=== PROBLEMS TO SOLVE ===
a – Please list every percentage figure that appears in the gold market excerpt.
b – Reproduce the passage of the gold market excerpt that starts with "Gold’s pullback from" and goes on through "above $100 per barrel.".
c – According to the gold market excerpt, what was gold's monthly high?

[start EXCERPT]

Gold’s pullback from recent highs despite escalating US-Iran tensions and triple-digit oil prices suggests the market is pricing in something beyond the geopolitical headline.

What to know

  • Gold has slipped 0.59% on the week to $5,061.70/oz despite rising US-Iran tensions and oil prices above $100 per barrel.

  • The metal traded in a wide $118 intraday range on 14 March, touching as low as $5,014 before recovering - a sign of significant two-way positioning.

  • Silver and platinum are falling harder than gold on the week, down 3.20% and 5.88% respectively, pointing to broader precious metals softness rather than a gold-specific story.

What happened

With US-Iran tensions elevated and crude oil sustaining levels above $100 per barrel, the gold price has retreated rather than rallied. At $5,061.70/oz, gold is down nearly 0.6% on the week and has pulled back sharply from its monthly high of $5,405.00 - a decline of more than $340 from peak to current levels.

Friday’s session was volatile. Gold swung through a $118 range between $5,014 and $5,132, eventually settling near the lower end. That kind of intraday whipsaw typically reflects institutional repositioning rather than retail panic. Gold remains up 3.66% on the month, so this is a correction within a broader uptrend - not a reversal, at least not yet.

[end EXCERPT]
[start INFORMATION SUPPLIED]

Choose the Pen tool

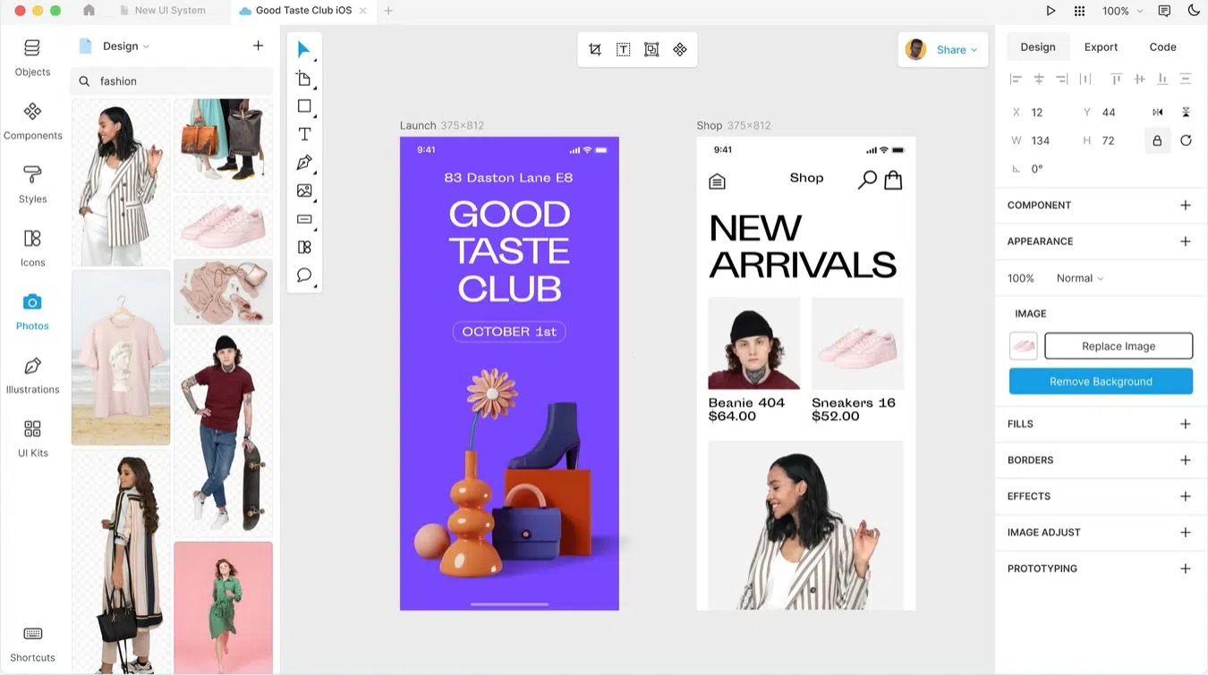304,162
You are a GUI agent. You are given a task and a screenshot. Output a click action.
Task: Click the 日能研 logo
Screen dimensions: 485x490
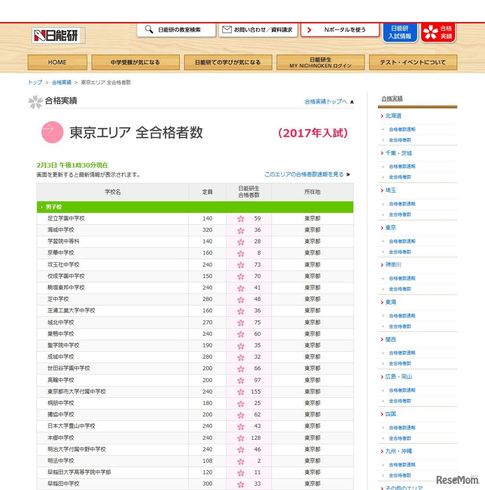point(58,35)
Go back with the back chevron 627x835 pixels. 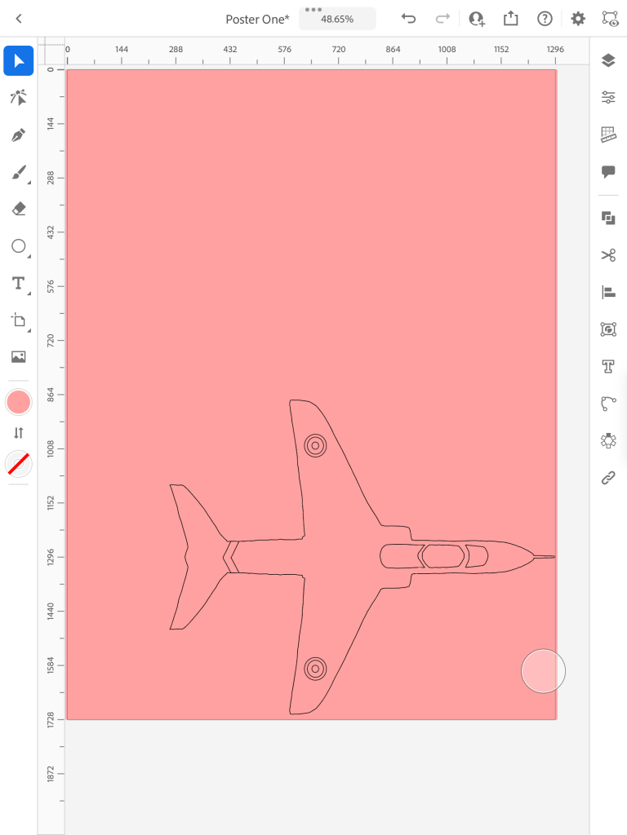pyautogui.click(x=19, y=19)
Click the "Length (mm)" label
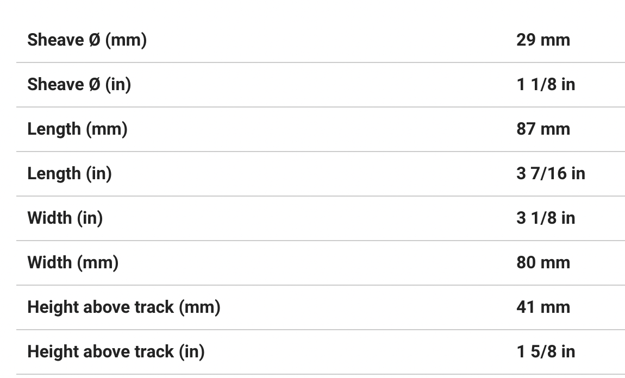625x378 pixels. [x=77, y=129]
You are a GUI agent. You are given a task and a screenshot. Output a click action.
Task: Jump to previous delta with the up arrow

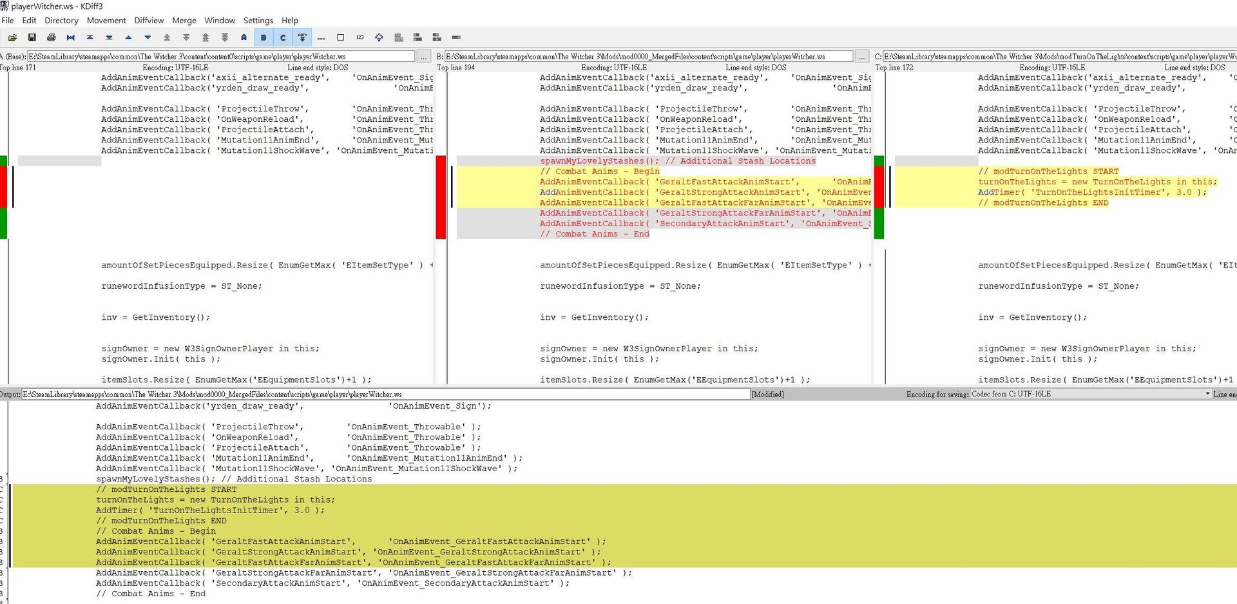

[end INFORMATION SUPPLIED]

=== SOLUTIONS TO THE PROBLEMS ===
a – 0.59%, 3.20%, 5.88%, 0.6%, 3.66%

b –
Gold’s pullback from recent highs despite escalating US-Iran tensions and triple-digit oil prices suggests the market is pricing in something beyond the geopolitical headline.

What to know

  • Gold has slipped 0.59% on the week to $5,061.70/oz despite rising US-Iran tensions and oil prices above $100 per barrel.

c – $5,405.00